** START OF DATA SECTION **
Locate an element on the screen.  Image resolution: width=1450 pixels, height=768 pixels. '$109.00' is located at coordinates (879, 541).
** END OF DATA SECTION **
** START OF DATA SECTION **
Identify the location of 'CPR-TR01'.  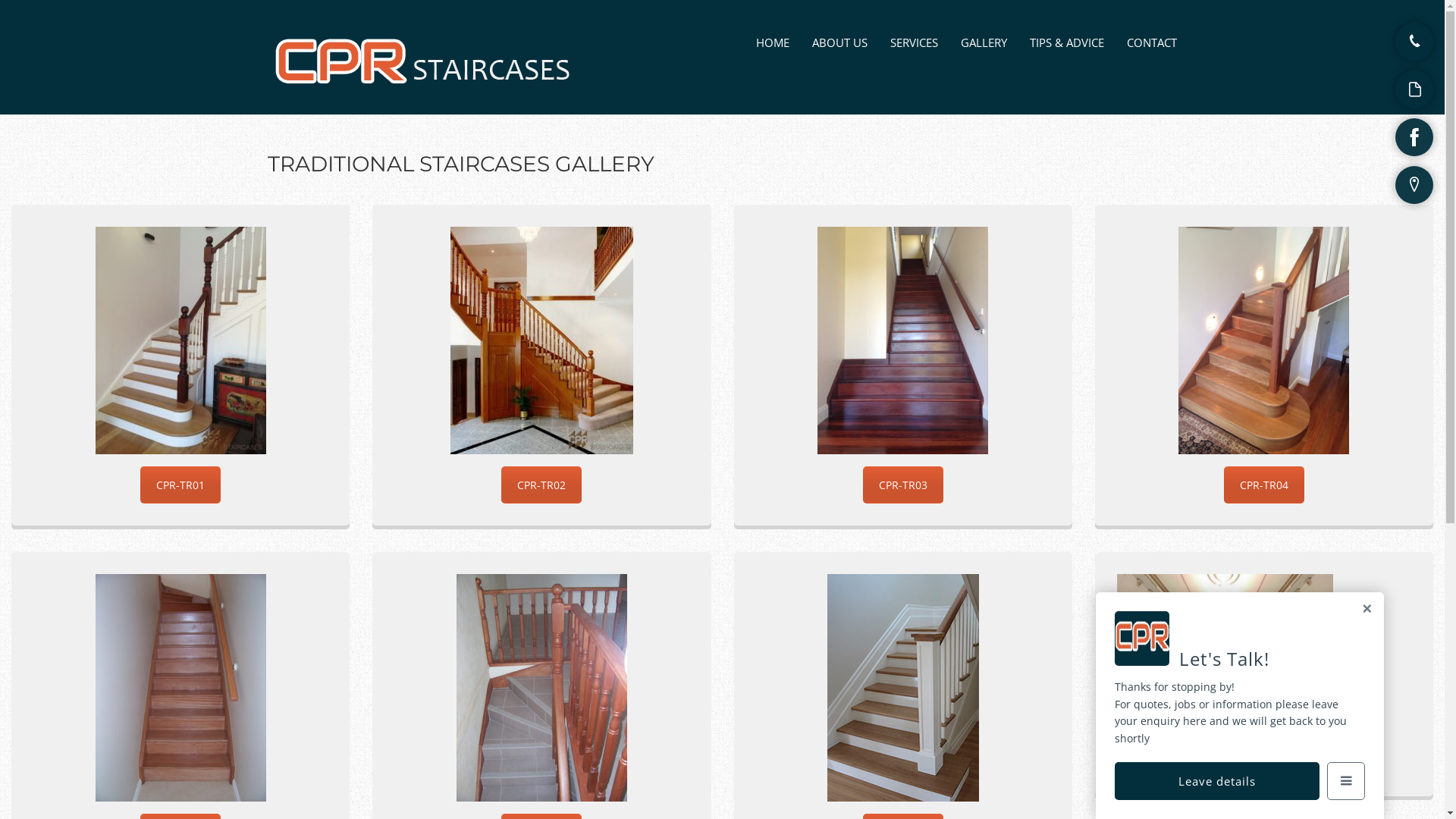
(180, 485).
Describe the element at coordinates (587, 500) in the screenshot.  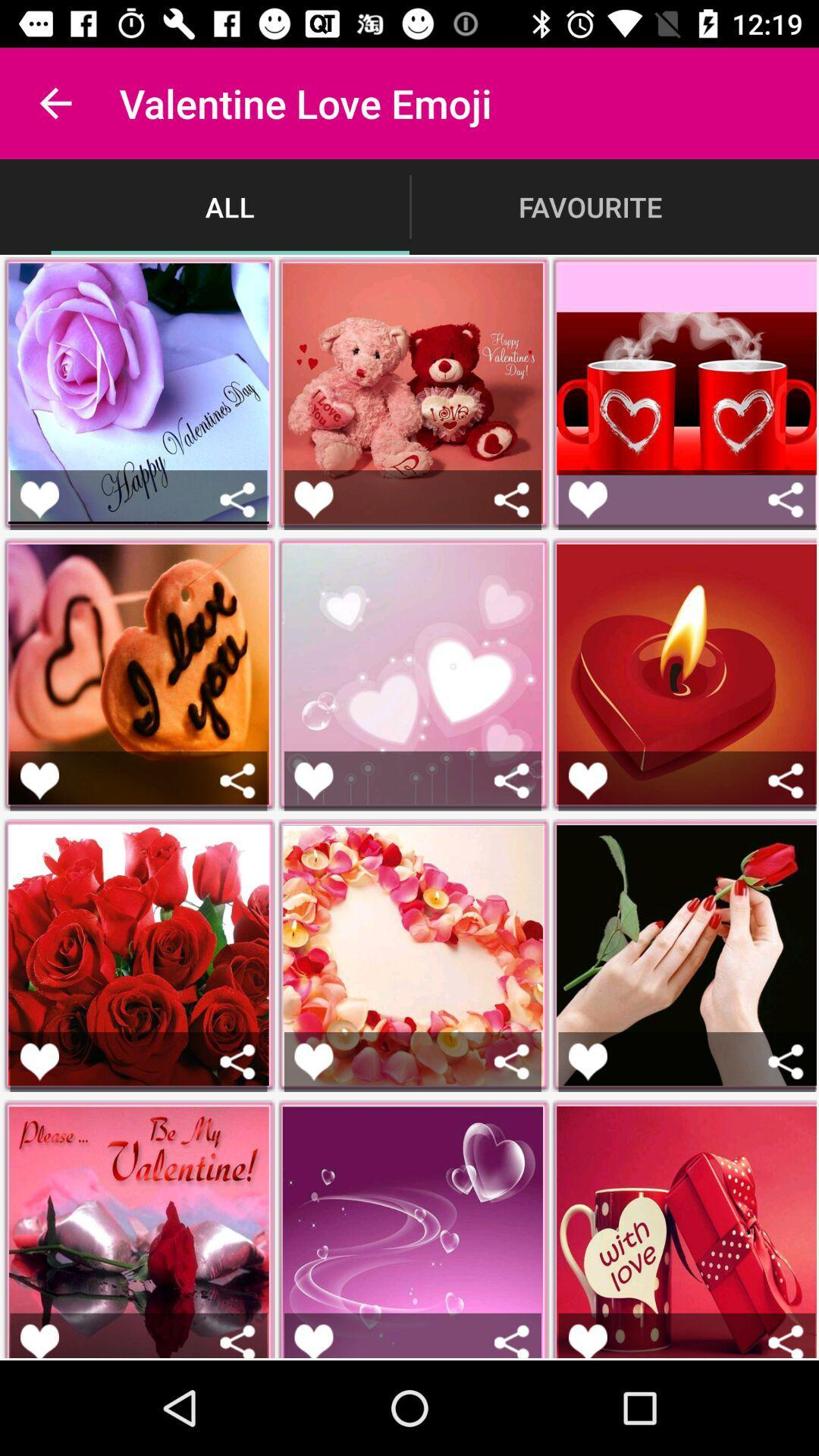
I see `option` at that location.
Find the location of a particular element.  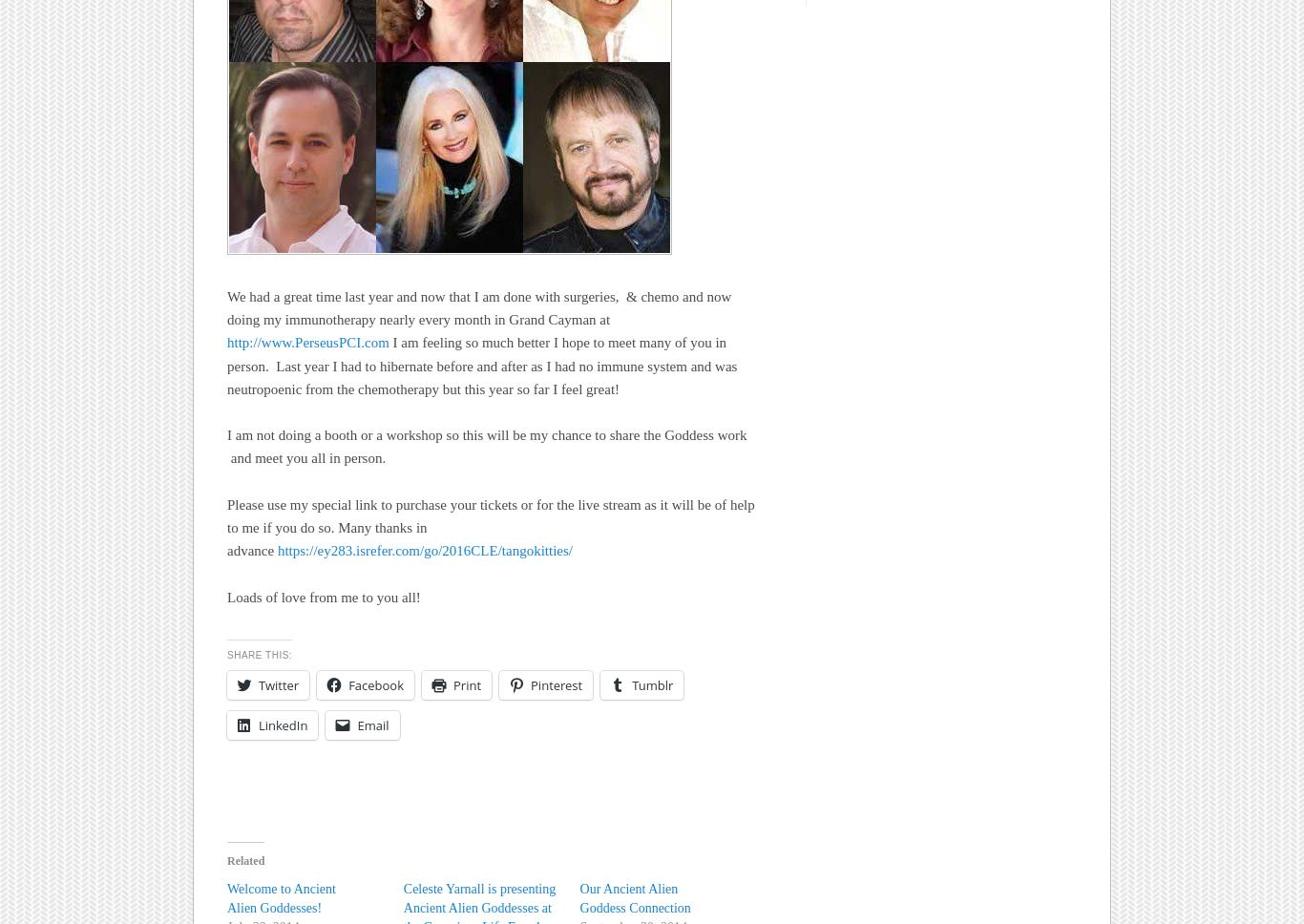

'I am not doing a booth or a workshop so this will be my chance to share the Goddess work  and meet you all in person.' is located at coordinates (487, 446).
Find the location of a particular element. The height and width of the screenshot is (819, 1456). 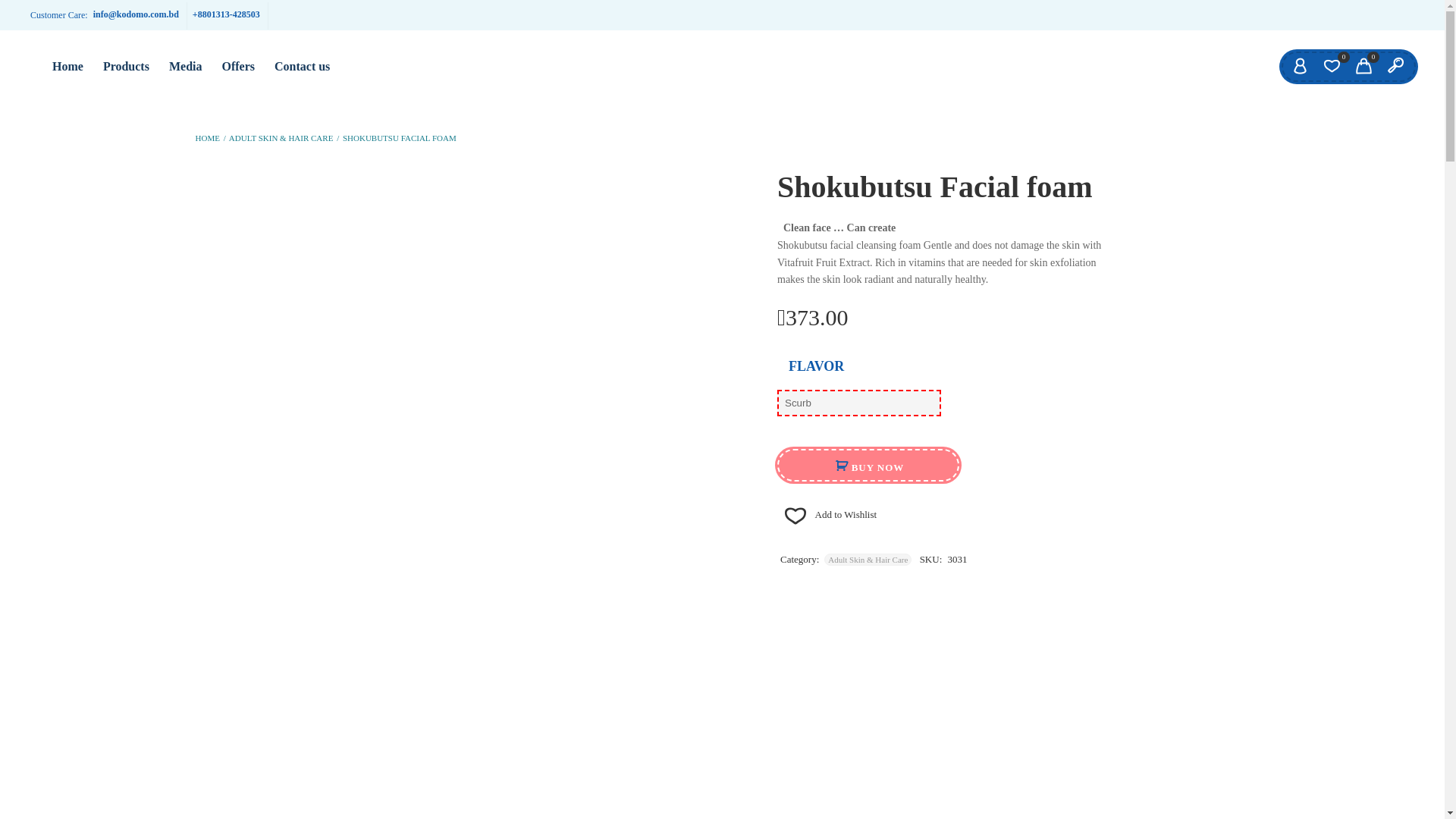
** END OF DATA SECTION **
WRITTEN EXERCISE -> Please rewrite the listing, beginning at the line that has "Describe the element" and stopping after the line that has "Find the location of a particular element. The", with "screenshot" replaced by "image" and everything else unchanged. Leave the pictures out of your answer.

TASK RESULT ->
Describe the element at coordinates (587, 500) in the image.  
I see `option` at that location.
Find the location of a particular element.  

'I am not doing a booth or a workshop so this will be my chance to share the Goddess work  and meet you all in person.' is located at coordinates (487, 446).
Find the location of a particular element. The height and width of the image is (819, 1456). 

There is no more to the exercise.